◆ **Required work**:
Copy out the full passage on stop word removal and tokenization word for word, keeping every sentence and paragraph break unchanged.

Stop word removal consists of the task of identifying words that might not add to the semantic content of a specific task, and removing them. For example, keyword search indexes will typically not index occurrences of common English articles such as "the".

The stop word concept is brittle, and a word that in some context might be considered a stop word, might not be considered a stop word in others. Furthermore, stop words normally have a purpose in most communications. While their removal helps with "bag-of-words" approaches, they can be useful or even necessary if the analysis task is different.


Tokenization is the task of separating the different constituents of a sentence, or tokens. In general, this task separates numbers, punctuation, and words. In some languages, this task also involves adding separation between words for those languages with no spaces between words. Tokenization is an extra step to simplify the problem of automatically processing written language. While most tokenizers are deterministic, they can include language-dependent heuristics. When you work with other languages, tokenization can represent a complex problem to be addressed by itself.

Data records

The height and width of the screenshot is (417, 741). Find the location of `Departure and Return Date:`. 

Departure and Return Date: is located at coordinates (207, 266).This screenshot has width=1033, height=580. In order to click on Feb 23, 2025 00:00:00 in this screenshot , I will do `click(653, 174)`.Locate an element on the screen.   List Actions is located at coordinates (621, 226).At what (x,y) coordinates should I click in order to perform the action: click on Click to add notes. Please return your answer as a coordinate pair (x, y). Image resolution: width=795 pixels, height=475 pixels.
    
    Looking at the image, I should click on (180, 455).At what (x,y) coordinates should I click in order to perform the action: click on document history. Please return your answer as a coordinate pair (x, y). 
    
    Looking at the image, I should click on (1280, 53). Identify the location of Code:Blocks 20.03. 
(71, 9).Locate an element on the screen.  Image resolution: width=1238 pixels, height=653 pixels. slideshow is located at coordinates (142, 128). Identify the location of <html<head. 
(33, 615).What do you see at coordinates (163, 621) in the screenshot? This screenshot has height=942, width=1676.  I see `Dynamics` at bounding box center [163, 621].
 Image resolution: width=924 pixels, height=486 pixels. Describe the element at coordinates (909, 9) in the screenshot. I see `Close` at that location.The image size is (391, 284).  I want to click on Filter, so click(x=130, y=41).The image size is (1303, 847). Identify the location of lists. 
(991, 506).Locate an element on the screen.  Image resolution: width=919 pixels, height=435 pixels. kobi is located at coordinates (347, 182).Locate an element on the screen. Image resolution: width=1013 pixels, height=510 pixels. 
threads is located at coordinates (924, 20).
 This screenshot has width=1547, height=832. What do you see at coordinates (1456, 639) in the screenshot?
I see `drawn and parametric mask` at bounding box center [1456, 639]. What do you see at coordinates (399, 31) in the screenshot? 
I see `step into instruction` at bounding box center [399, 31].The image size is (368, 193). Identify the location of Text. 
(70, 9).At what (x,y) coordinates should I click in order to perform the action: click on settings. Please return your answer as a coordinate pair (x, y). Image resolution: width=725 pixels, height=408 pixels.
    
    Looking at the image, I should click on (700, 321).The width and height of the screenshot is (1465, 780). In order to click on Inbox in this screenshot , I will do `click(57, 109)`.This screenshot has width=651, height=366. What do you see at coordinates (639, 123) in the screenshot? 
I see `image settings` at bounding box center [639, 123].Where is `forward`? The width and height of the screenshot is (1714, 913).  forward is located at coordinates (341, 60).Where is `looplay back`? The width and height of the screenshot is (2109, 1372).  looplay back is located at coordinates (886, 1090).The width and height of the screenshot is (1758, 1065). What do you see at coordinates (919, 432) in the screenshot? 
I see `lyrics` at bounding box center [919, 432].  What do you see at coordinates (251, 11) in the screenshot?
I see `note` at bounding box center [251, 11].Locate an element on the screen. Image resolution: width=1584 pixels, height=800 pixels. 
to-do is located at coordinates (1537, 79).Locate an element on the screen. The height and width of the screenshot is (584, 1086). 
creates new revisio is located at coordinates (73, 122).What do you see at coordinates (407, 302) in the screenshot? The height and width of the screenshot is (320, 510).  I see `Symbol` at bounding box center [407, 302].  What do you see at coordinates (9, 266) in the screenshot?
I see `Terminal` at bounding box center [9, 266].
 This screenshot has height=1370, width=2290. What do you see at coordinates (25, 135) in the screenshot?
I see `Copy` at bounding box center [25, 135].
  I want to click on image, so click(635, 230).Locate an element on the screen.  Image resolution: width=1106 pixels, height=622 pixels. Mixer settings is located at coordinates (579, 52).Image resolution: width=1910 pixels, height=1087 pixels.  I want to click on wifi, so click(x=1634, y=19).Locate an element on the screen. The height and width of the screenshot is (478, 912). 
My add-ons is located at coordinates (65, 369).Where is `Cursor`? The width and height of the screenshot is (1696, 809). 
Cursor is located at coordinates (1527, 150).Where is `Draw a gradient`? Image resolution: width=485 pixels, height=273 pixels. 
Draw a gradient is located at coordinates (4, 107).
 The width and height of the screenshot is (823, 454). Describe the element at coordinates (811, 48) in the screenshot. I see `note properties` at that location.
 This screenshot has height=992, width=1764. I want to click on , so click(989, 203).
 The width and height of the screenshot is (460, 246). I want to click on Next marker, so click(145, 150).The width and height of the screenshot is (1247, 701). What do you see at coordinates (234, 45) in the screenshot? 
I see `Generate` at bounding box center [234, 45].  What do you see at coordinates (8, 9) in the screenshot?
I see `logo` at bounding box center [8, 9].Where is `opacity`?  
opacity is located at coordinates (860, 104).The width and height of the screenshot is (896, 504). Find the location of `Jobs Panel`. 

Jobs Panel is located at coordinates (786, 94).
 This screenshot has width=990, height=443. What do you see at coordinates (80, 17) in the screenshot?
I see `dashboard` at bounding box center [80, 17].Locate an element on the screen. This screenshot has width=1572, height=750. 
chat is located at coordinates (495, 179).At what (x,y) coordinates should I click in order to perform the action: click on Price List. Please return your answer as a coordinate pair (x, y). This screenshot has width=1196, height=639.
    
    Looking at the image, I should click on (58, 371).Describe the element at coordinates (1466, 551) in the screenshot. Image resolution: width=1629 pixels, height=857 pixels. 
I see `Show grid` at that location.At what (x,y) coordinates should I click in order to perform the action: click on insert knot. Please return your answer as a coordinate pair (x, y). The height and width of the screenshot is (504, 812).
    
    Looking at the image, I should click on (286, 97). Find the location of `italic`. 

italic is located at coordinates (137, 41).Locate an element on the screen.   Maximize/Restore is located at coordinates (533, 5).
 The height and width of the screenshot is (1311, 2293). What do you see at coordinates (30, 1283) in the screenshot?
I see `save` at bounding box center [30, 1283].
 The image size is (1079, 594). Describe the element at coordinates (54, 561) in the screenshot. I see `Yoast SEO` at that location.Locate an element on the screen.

◆ **Response to the task**:
Stop word removal consists of the task of identifying words that might not add to the semantic content of a specific task, and removing them. For example, keyword search indexes will typically not index occurrences of common English articles such as "the".

The stop word concept is brittle, and a word that in some context might be considered a stop word, might not be considered a stop word in others. Furthermore, stop words normally have a purpose in most communications. While their removal helps with "bag-of-words" approaches, they can be useful or even necessary if the analysis task is different.


Tokenization is the task of separating the different constituents of a sentence, or tokens. In general, this task separates numbers, punctuation, and words. In some languages, this task also involves adding separation between words for those languages with no spaces between words. Tokenization is an extra step to simplify the problem of automatically processing written language. While most tokenizers are deterministic, they can include language-dependent heuristics. When you work with other languages, tokenization can represent a complex problem to be addressed by itself.